Blockchain can remove these limitations, at least to some extent, by eliminating the corporate level-discount between asset and investor, providing true, direct ownership in the underlying asset and potentially providing for greater liquidity in the asset holding. It also allows for more efficiency by potentially making any work of art instantly fractionally owned, creating opportunities for collectors to own interest in art work which they otherwise would not be able to afford on their own.

The Fine Art Ledger is creating a simple, easy to use fine art asset-based blockchain platform which directly and uniquely ties the underlying fine art asset to tokens, which we call Art Title Tokens (ATT).

Once signed up to The Fine Art Ledger, a user can submit a work of fine art to the platform and generate a block-chain based Certificate of Authenticity by filling out a simple form.

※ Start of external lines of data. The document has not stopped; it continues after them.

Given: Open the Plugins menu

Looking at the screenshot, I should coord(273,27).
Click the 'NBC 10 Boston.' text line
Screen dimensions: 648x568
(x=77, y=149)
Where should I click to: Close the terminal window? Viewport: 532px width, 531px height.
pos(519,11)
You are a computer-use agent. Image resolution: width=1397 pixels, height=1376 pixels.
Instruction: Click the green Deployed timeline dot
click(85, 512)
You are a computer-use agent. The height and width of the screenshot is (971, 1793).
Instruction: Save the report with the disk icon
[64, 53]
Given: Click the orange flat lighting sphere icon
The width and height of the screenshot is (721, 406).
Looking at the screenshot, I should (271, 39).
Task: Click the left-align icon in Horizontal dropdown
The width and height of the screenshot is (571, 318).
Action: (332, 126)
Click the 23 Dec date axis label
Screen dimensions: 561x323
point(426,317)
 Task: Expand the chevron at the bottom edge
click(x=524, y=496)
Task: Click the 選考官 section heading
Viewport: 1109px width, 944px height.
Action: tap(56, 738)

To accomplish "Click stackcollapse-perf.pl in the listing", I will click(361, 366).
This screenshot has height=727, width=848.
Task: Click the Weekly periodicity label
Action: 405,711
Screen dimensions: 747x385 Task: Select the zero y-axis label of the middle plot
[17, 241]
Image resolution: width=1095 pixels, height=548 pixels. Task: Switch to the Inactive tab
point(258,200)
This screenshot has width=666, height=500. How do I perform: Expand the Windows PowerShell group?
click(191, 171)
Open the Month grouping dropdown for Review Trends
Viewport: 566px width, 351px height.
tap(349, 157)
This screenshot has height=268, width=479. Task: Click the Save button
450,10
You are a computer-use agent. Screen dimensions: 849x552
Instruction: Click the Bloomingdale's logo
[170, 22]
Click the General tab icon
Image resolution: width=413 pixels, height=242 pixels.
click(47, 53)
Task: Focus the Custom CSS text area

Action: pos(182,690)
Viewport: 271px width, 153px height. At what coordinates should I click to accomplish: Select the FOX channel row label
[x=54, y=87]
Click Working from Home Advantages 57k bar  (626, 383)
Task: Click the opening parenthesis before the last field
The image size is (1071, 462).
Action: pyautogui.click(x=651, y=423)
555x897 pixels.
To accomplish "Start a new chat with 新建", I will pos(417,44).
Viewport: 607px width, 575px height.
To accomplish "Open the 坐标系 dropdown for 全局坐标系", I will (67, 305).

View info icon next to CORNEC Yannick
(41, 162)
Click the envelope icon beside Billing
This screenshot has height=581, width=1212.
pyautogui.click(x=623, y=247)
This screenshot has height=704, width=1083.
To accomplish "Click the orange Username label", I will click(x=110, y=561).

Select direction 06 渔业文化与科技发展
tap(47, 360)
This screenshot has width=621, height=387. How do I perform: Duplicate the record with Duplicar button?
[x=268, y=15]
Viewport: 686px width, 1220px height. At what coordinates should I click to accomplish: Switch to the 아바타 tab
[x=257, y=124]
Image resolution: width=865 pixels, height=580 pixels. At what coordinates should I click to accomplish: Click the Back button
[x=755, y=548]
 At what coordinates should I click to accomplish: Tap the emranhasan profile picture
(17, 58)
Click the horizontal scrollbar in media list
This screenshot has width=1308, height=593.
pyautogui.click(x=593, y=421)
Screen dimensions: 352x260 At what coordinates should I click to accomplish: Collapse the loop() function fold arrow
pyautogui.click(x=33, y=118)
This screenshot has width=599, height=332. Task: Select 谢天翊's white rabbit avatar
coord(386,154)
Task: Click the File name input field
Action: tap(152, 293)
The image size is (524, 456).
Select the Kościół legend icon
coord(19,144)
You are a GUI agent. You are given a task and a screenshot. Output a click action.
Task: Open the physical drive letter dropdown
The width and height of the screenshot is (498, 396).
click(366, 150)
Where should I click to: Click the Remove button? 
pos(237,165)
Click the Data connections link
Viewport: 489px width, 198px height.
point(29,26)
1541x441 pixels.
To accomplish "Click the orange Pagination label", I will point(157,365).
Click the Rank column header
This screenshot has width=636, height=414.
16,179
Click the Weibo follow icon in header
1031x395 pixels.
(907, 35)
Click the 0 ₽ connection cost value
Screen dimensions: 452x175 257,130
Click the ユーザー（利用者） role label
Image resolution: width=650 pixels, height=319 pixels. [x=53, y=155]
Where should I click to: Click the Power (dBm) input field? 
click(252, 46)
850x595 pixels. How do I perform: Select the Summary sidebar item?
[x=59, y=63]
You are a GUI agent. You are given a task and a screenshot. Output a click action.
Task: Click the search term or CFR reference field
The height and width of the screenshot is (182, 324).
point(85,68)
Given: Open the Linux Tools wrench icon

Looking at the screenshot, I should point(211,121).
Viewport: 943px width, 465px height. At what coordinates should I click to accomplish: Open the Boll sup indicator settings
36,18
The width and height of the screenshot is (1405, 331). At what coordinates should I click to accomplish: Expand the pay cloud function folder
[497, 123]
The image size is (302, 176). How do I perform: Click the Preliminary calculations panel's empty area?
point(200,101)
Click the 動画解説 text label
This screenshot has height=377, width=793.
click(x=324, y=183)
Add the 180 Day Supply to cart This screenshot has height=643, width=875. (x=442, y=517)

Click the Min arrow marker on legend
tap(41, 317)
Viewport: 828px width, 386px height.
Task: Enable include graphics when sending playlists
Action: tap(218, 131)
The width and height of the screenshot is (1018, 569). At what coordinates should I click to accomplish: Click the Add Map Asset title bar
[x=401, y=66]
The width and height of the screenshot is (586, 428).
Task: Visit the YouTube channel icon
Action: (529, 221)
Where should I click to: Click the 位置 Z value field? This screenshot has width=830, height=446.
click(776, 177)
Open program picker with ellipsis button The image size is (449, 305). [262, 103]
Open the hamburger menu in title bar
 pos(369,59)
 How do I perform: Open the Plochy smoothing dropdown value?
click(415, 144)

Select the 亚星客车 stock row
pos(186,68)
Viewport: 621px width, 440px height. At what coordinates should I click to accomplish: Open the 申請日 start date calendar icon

Registered title in each work of fine art on the Fine Art Ledger is represented by 100 ATT. These ATT represent direct ownership in the work of fine art, and can be transferred by email through a simple transfer feature on the platform, allowing for title in a work of fine art to be shared by multiple people.

The real world question then becomes how the work of fine art is tied to The Fine Art Ledger’s platform. A logical question which, as a subset of the Oracle Problem, is, as noted, a recurrent theme when tying real world assets to the blockchain.

With digital works of art, the actual work of fine art can be digitally tied to the blockchain. Naturally physical works of art, the ‘real-life’ objects can’t. To tie the physical works of art in, The Fine Art Ledger uses Near Field Communication (NFC) technology, the same underlying concepts which supports Apple Pay and other mobile payment solutions.

NFC Near Field Communication Fine Art
NFC Stickers: used to tie fine art to the blockchain

A rolling-authentication NFC sticker is embedded in the frame of the work of fine art which contains an identifier unique to the work, and which is stamped into The Fine Art Ledger platform. On scan of the frame with your NFC capable mobile phone, the permitted user can generate within her mobile phone browser the blockchain authenticated Fine Art Ledger Certificate of Authenticity showing details of the work and the registered title holders in the work.

The Fine Art Ledger is building an integrated fine art title, authentication and direct asset-based fractional ownership platform which is versatile and very easy to use.

It is a big step to testing blockchain as a viable asset based ownership tool and to realizing what only a few years ago could only be achieved through structural, top-heavy corporate structures.